• Brief:
From the entries below, return only the lines starting at the one that contains "Comment (69, 1892)" and ending at the one that contains "View Results (173, 2478)", exactly as they stand.

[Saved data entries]

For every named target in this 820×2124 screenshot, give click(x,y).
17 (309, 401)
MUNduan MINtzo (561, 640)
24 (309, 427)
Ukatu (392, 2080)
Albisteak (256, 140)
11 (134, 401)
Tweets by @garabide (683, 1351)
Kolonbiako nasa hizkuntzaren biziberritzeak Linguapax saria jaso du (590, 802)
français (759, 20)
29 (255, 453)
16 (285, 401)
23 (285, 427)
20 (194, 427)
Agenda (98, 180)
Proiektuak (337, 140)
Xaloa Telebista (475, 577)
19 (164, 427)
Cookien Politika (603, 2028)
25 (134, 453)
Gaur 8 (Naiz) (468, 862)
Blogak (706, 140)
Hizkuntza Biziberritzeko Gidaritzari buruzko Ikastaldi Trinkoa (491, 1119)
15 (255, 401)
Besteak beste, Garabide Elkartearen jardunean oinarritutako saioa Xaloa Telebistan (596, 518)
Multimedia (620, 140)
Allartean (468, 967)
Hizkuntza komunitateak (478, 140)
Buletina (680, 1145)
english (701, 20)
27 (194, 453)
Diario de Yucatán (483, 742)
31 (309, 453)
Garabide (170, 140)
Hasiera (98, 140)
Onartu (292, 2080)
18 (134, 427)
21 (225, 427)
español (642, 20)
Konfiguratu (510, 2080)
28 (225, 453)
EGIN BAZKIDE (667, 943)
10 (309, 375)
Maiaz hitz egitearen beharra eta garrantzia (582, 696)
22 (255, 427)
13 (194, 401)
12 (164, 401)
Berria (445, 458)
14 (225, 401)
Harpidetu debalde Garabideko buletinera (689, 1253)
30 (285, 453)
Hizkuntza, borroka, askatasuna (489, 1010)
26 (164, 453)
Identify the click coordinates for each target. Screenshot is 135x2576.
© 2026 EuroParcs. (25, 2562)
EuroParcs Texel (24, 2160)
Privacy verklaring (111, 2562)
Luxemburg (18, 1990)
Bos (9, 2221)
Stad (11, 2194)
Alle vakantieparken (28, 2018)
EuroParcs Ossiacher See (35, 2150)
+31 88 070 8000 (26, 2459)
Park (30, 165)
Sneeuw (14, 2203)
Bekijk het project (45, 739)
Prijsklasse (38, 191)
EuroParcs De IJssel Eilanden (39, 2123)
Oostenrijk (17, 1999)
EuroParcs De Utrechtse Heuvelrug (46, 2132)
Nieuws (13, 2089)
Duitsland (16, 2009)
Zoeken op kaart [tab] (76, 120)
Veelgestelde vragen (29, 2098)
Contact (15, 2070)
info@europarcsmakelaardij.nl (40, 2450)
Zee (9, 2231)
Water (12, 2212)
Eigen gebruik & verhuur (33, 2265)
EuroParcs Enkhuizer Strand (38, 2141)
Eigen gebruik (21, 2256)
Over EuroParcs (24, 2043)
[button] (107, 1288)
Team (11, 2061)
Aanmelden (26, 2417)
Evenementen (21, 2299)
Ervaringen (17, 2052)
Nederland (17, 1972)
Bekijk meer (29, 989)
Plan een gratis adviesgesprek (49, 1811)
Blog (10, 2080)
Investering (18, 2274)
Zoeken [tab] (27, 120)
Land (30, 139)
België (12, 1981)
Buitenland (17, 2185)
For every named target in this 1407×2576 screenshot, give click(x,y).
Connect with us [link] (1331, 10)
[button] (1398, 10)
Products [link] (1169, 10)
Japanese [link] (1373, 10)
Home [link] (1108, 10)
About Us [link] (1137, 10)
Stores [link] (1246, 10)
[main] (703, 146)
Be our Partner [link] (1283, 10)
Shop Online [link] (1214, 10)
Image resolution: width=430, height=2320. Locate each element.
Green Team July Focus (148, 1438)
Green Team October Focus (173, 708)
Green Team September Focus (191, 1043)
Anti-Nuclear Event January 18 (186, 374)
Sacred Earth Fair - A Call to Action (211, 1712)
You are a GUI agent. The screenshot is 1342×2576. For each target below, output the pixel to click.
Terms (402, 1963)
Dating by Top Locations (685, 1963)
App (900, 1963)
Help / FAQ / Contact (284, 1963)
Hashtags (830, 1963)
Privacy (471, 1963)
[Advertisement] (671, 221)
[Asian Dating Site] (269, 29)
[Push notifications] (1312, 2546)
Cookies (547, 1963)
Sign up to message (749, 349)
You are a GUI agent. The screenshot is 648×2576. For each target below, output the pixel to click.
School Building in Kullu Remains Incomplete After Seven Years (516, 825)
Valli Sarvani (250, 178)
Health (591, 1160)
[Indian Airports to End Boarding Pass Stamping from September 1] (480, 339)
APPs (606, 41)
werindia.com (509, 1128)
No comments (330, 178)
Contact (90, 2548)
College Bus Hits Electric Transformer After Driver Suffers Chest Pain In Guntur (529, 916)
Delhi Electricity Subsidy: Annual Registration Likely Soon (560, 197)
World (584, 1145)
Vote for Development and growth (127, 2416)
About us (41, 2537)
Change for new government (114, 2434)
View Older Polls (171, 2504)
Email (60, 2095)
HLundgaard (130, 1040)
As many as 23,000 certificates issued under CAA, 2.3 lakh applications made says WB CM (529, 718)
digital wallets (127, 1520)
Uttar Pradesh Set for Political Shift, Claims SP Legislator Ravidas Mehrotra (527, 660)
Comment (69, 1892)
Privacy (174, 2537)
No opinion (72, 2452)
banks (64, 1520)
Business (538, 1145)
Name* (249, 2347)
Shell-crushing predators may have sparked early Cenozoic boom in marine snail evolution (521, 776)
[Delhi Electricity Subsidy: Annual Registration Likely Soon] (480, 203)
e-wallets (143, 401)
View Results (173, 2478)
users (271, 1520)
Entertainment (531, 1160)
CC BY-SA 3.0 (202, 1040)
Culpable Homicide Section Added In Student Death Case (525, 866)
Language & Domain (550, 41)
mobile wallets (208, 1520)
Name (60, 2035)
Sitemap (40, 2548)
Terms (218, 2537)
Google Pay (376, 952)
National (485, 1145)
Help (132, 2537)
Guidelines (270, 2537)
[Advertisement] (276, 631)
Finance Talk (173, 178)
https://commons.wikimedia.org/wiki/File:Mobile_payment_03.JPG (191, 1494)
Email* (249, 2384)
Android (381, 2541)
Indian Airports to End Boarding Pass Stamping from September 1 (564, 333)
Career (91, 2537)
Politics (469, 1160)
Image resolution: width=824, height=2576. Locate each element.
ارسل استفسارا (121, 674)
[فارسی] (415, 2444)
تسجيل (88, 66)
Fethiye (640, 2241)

• Result of this exercise:
Comment (69, 1892)
Privacy (174, 2537)
No opinion (72, 2452)
banks (64, 1520)
Business (538, 1145)
Name* (249, 2347)
Shell-crushing predators may have sparked early Cenozoic boom in marine snail evolution (521, 776)
[Delhi Electricity Subsidy: Annual Registration Likely Soon] (480, 203)
e-wallets (143, 401)
View Results (173, 2478)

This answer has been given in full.